From: Taylor Blau <me@ttaylorr.com>
To: Junio C Hamano <gitster@pobox.com>
Cc: Derrick Stolee via GitGitGadget <gitgitgadget@gmail.com>,
git@vger.kernel.org, christian.couder@gmail.com,
johannes.schindelin@gmx.de, johncai86@gmail.com,
jonathantanmy@google.com, karthik.188@gmail.com,
kristofferhaugsbakk@fastmail.com, newren@gmail.com,
peff@peff.net, ps@pks.im, Derrick Stolee <stolee@gmail.com>
Subject: Re: [PATCH 00/13] PATH WALK II: Add --path-walk option to 'git pack-objects'
Date: Wed, 12 Mar 2025 16:47:37 -0400 [thread overview]
Message-ID: <Z9Hy6Yk2XM1RCsNC@nand.local> (raw)

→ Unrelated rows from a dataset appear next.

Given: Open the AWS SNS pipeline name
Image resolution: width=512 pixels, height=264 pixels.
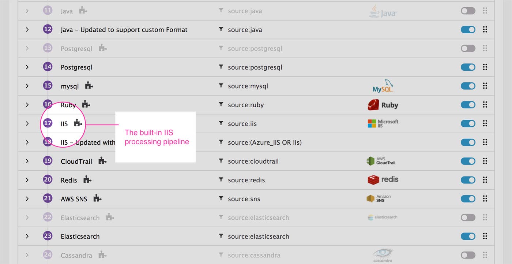Looking at the screenshot, I should click(x=74, y=199).
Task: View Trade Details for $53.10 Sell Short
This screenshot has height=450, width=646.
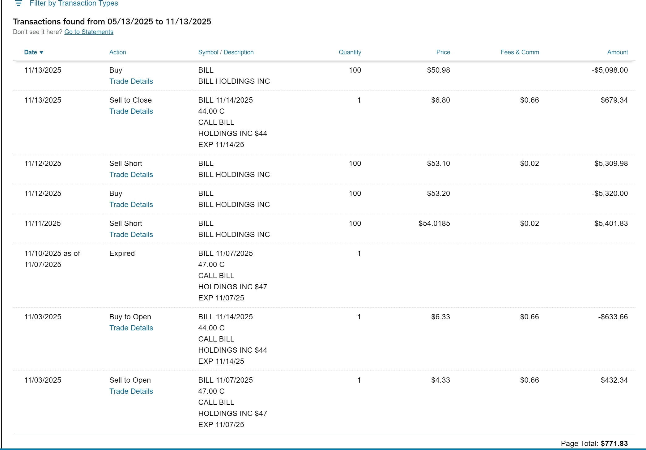Action: (131, 175)
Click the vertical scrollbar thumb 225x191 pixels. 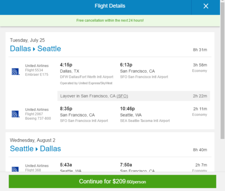(223, 70)
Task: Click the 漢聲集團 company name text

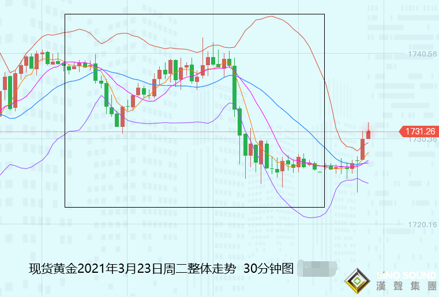Action: pyautogui.click(x=407, y=286)
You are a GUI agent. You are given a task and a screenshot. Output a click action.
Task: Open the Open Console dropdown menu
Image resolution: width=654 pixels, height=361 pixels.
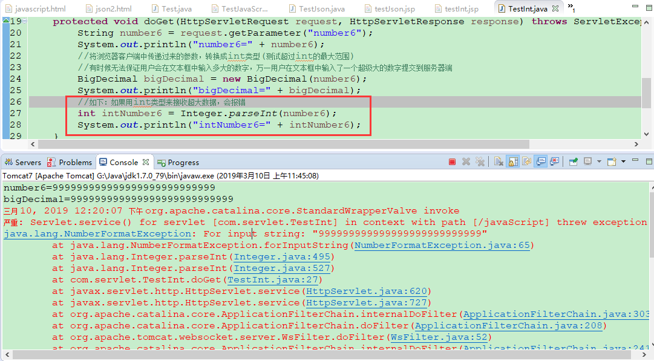[x=623, y=161]
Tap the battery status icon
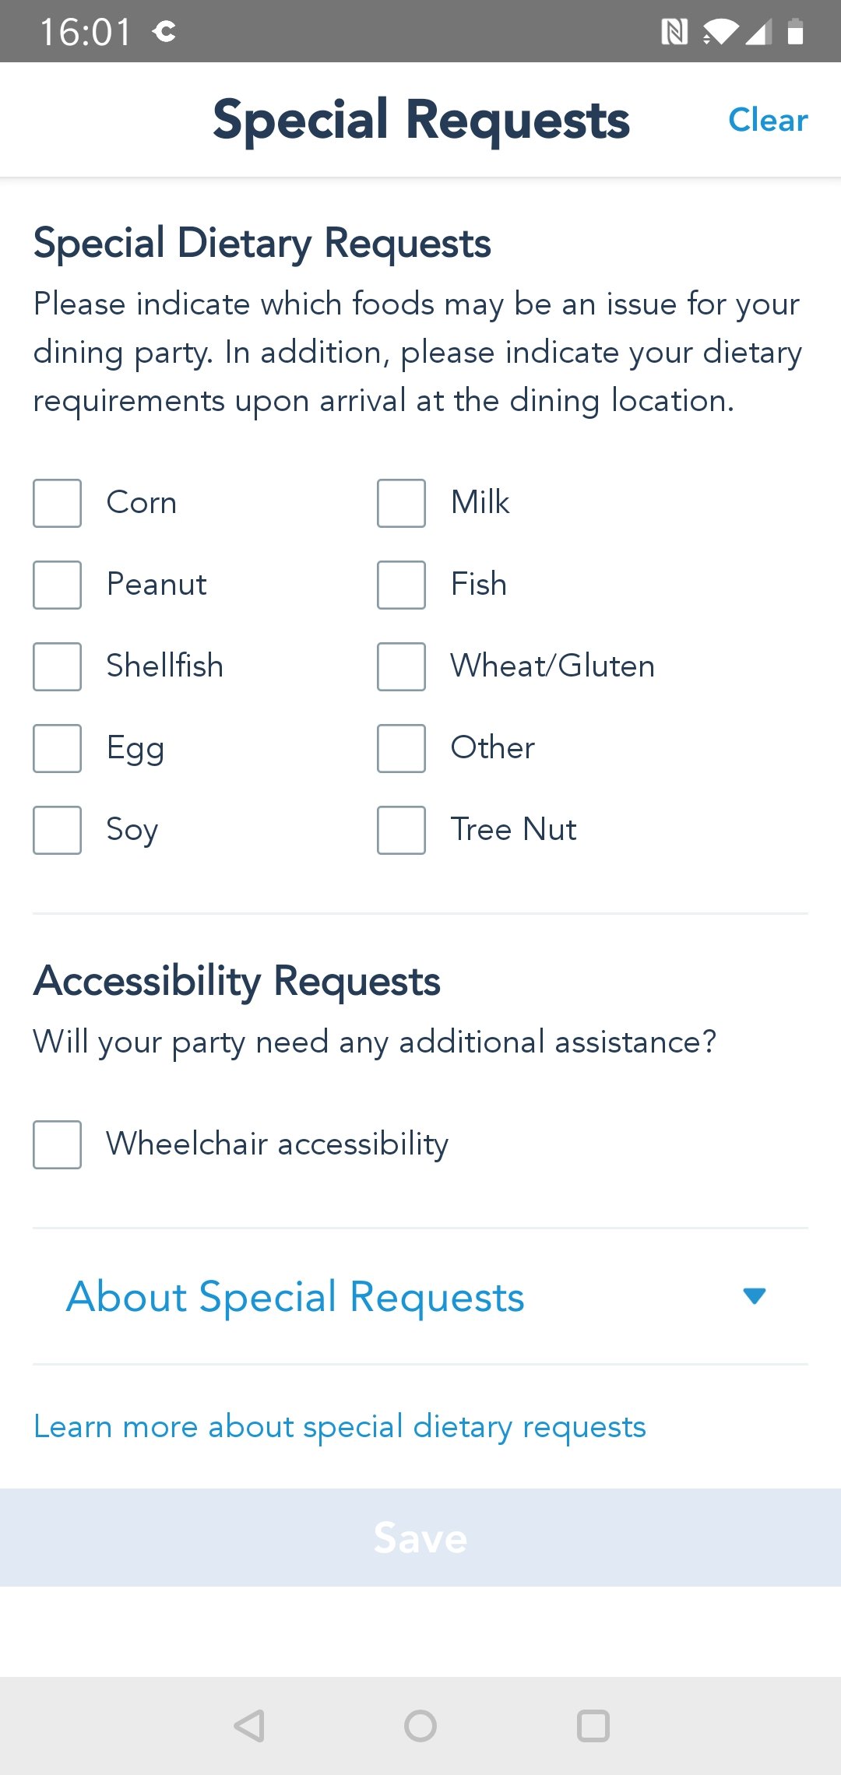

In-Reply-To: <xmqqwmcw7q2x.fsf@gitster.g>
On Mon, Mar 10, 2025 at 10:28:22AM -0700, Junio C Hamano wrote:
> "Derrick Stolee via GitGitGadget" <gitgitgadget@gmail.com> writes:
>
> > ... deltas across path boundaries. This second pass is much faster than a fresh
> > pass since the existing deltas are used as a limit for the size of
> > potentially new deltas, short-circuiting the checks when the delta size
> > exceeds the current-best.
>
> Very nice.
>
> > The microsoft/fluentui is a public Javascript repo that suffers from many of
> > the name hash collisions as internal repositories I've worked with. Here is
> > a comparison of the compressed size and end-to-end time of the repack:
> >
> > Repack Method Pack Size Time
> > ---------------------------------------
> > Hash v1 439.4M 87.24s
> > Hash v2 161.7M 21.51s
> > Path Walk 142.5M 28.16s
OK, so microsoft/fluentui benefits from the path-walk approach in the
size of the resulting pack, but at the cost of additional time to
generate it.
> > Less dramatic, but perhaps more standardly structured is the nodejs/node
> > repository, with these stats:
> >
> > Repack Method Pack Size Time
> > ------------------------------------------
> > Hash v1 739.9M 71.18s
> > Hash v2 764.6M 67.82s
> > Path Walk 698.0M 75.10s
Same here.
> > Even the Linux kernel repository gains some benefits, even though the number
> > of hash collisions is relatively low due to a preference for short
> > filenames:
> >
> > Repack Method Pack Size Time
> > ------------------------------------------
> > Hash v1 2.5G 554.41s
> > Hash v2 2.5G 549.62s
> > Path Walk 2.2G 559.00s
OK, so here the savings are a little more substantial, and the
performance hit isn't too bad.
> This third one, v2 not performing much better than v1, is quite
> surprising.
I'm not sure... I think Stolee's "the number of hash collisions is
relatively low due to preference for short filenames" is why v2 behaves
so similarly to v1 here.
> > The drawbacks of the --path-walk feature is that it will be harder to
> > integrate it with bitmap features, specifically delta islands. This is not
> > insurmountable, but would require more work, such as a revision walk to
> > paint objects with reachability information before using that during delta
> > computations.
> >
> > However, there should still be significant benefits to Git clients trying to
> > save space and improve local performance.
>
> Sure. More experiments and more approaches will eventually give us
> overall improvement. I am hoping that we will be able to condense
> the result of these different approaches and their combinations into
> easy-to-choose-from canned choices (as opposed to a myriad of little
> knobs the users need to futz with without really understanding what
> they are tweaking).
In the above three examples we see some trade-offs between pack size and
the time it took to generate it. I think it's worth discussing whether
or not the potential benefit of such a trade-off is worth the
significant complexity and code that this feature will introduce. (To be
clear, I don't have a strong opinion here one way or the other, but I do
think that it's at least worth discussing).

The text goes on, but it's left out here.